Fin de règne à Kiev

Au moment où la police antiémeute massacrait littéralement les manifestants dans la pire explosion de violence de l'histoire moderne de l'Ukraine, le bateau du président Viktor Ianoukovitch prenait l'eau de toutes parts.

Le maire de Kiev, Volodimir Makeïenko, a quitté son Parti des régions, incapable de cautionner la violence de la répression. Une quarantaine des députés ont quitté eux aussi le parti au pouvoir.

Quelques dizaines de policiers de l'ouest de l'Ukraine ont abandonné leur poste pour rallier la place de l'Indépendance dans la capitale.

Pendant ce temps, le président du Parlement envoyait toute sa famille à Londres. Tandis que le député Oleg Tsariov, politicien farouchement prorusse qui porte l'étoile de l'Armée rouge au revers de son veston, choisissait, lui, de mettre le cap sur Moscou...

Ces fuites et ces défections massives, qui se sont multipliées jeudi sur fond d'images d'une violence insoutenable, permettent de comprendre la suite des évènements. Soit la signature d'une entente entre l'opposition et le président Ianoukovitch, mettant un terme au bain de sang.

L'homme qui semblait prêt à tout pour assurer la survie de son régime n'avait plus assez d'appuis pour continuer. Ayant perdu sa majorité parlementaire, il a vu son «oeuvre» se défaire au fil des plus récents votes des députés. Dès jeudi soir, 236 des 450 élus ont voté une résolution demandant aux policiers de ne plus tirer sur les protestataires et de retourner dans leurs casernes...

Un autre vote ouvre la porte à la libération de Ioulia Timochenko, la rivale de Viktor Ianoukovitch, en prison depuis bientôt trois ans.

Devant ce renversement de pouvoir, Ianoukovitch n'a eu d'autre choix que de céder. Mais il a essayé de gagner du temps.

L'entente conclue au terme d'une intense nuit de négociation répond à la majorité des demandes des protestataires. Formation d'un gouvernement de coalition incluant les trois leaders d'opposition, mais excluant les ministres responsables de la répression.

Révocation de la Constitution par laquelle Viktor Ianoukovitch a concentré le pouvoir entre ses mains. Adoption d'une nouvelle Constitution et de nouvelles lois électorales d'ici l'automne, suivies d'une élection présidentielle anticipée.

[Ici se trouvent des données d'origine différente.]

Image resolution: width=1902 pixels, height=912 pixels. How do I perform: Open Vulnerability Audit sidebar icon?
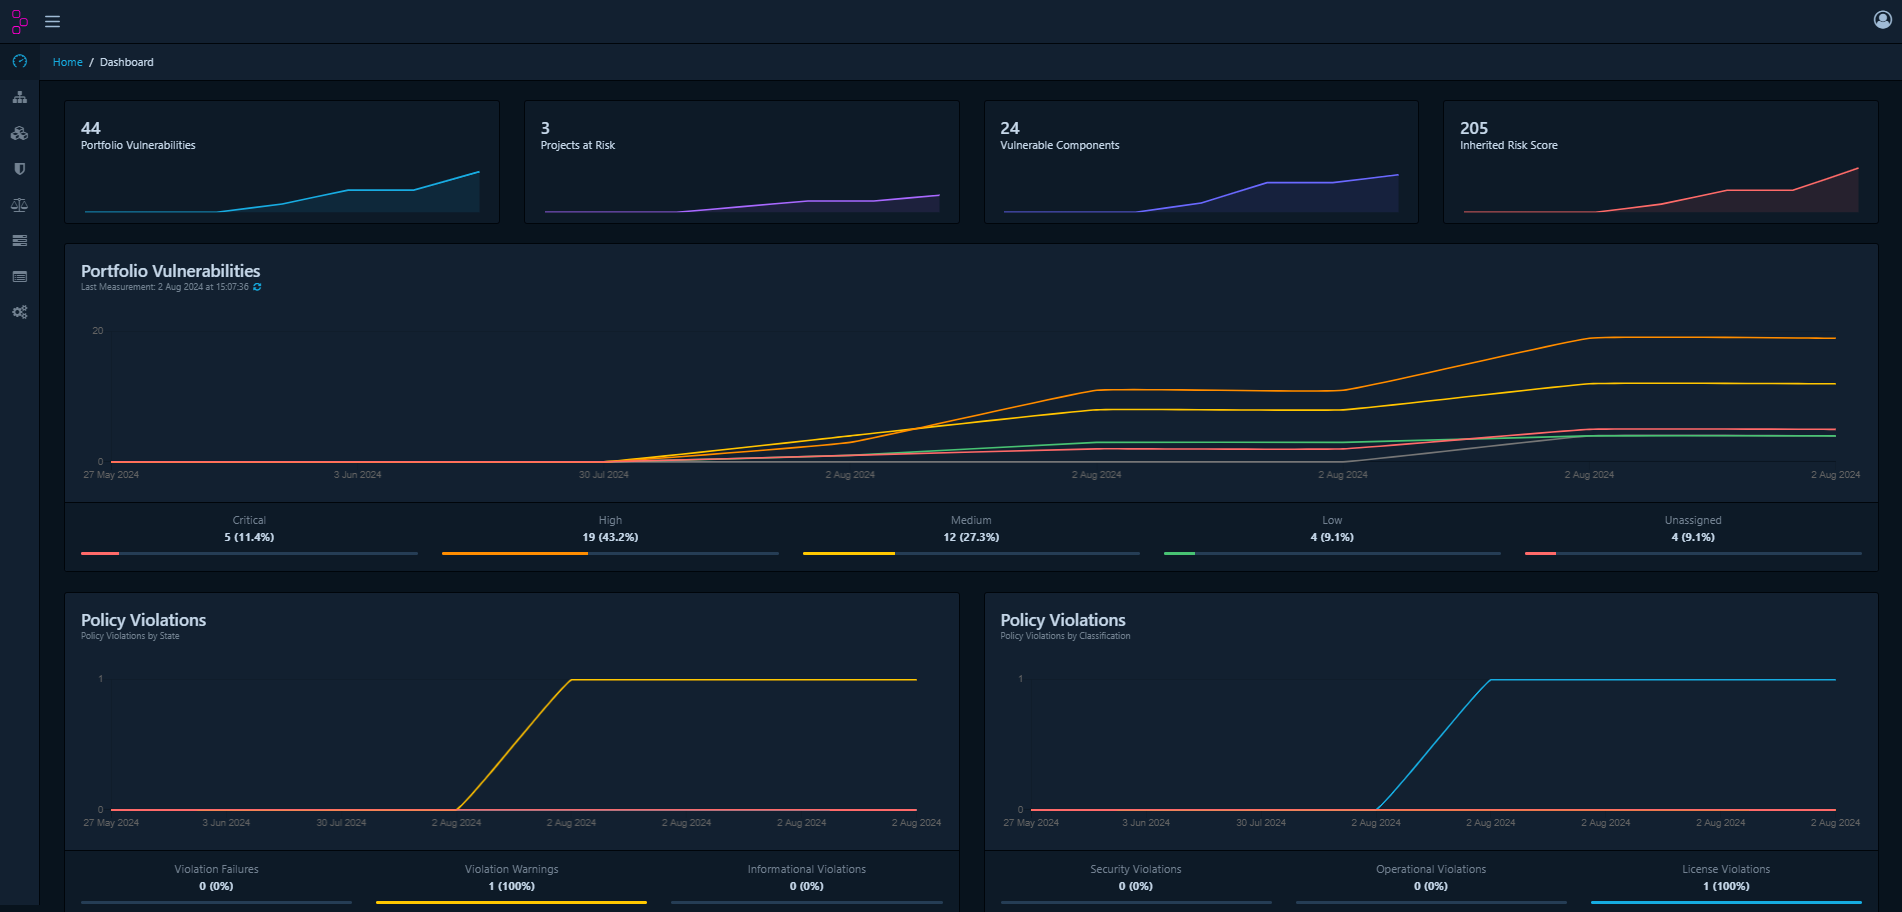[x=19, y=241]
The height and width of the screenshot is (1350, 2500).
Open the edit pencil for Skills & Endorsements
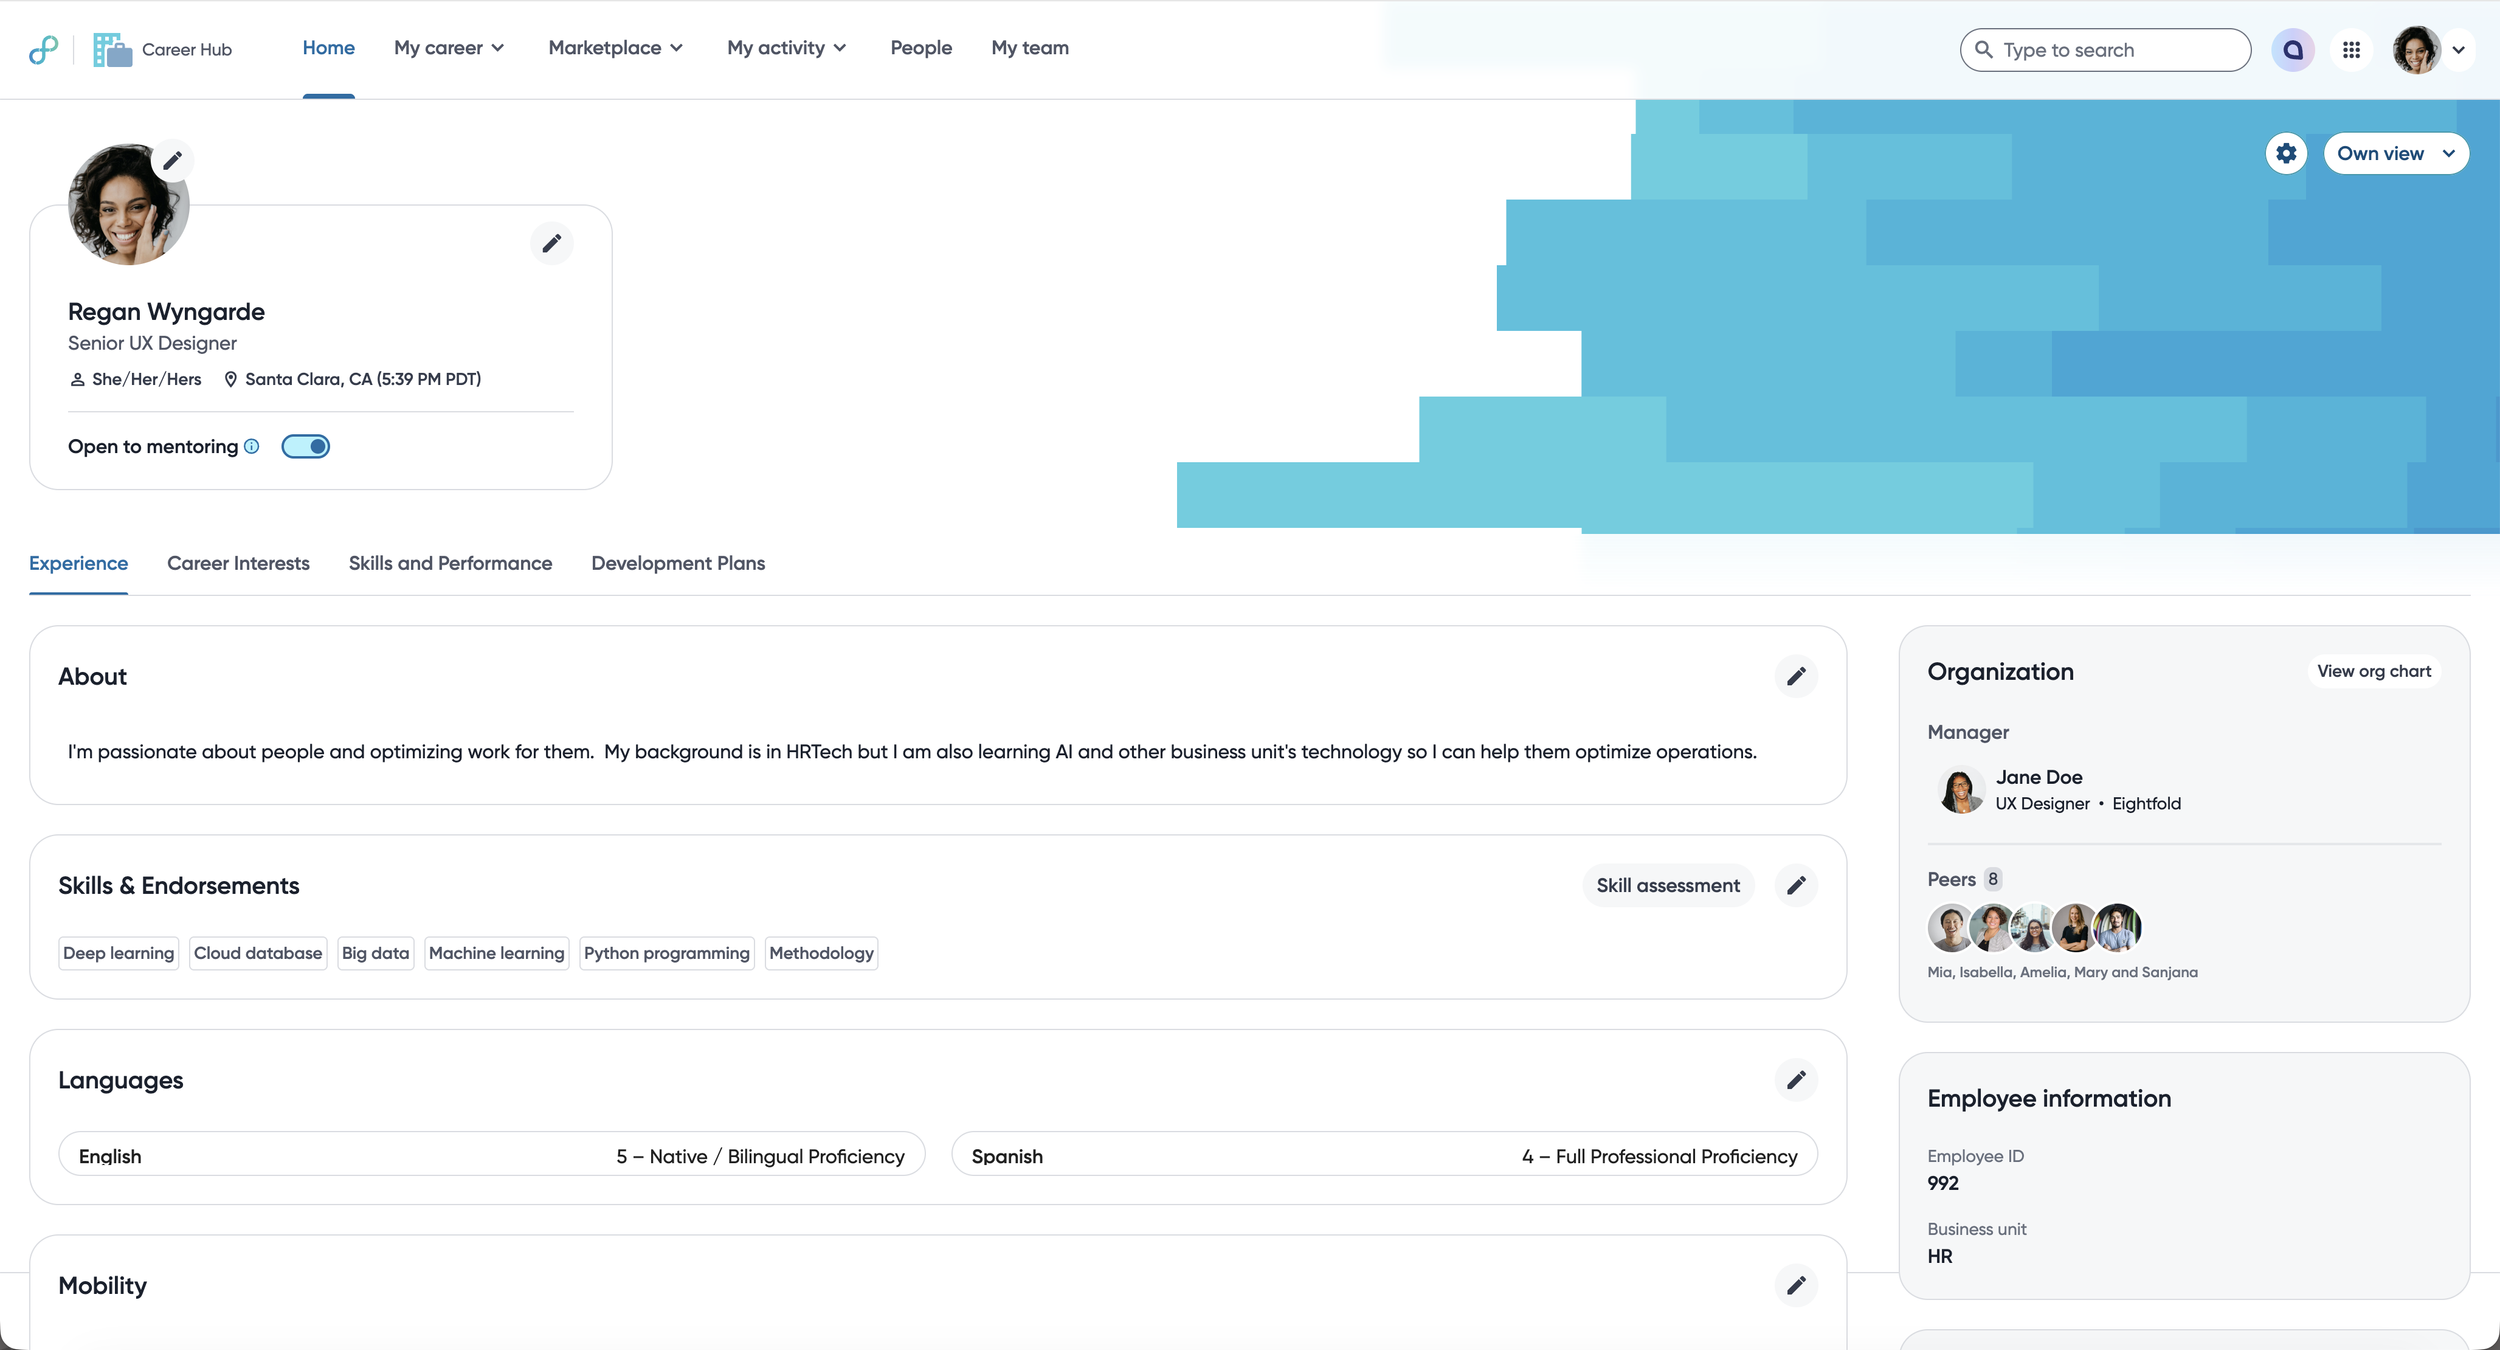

Mais en attendant, l'homme qui a conduit à cette crise en instaurant un régime mafieux qui a fini par faire descendre la population dans la rue, l'homme qui a laissé la crise s'envenimer, en refusant le dialogue avec les opposants, l'homme responsable d'une flambée de violence qui a fait plus d'une centaine de morts... Eh bien, cet homme-là est censé garder son poste jusqu'à la prochaine élection - qui pourrait avoir lieu en décembre, soit à peine deux mois avant l'échéance de son mandat!

Pas évident de «vendre» ce volet de l'entente aux protestataires représentés par un «Conseil du Maïdan», du surnom de la place emblématique au coeur de Kiev qu'ils ont occupée pendant trois mois.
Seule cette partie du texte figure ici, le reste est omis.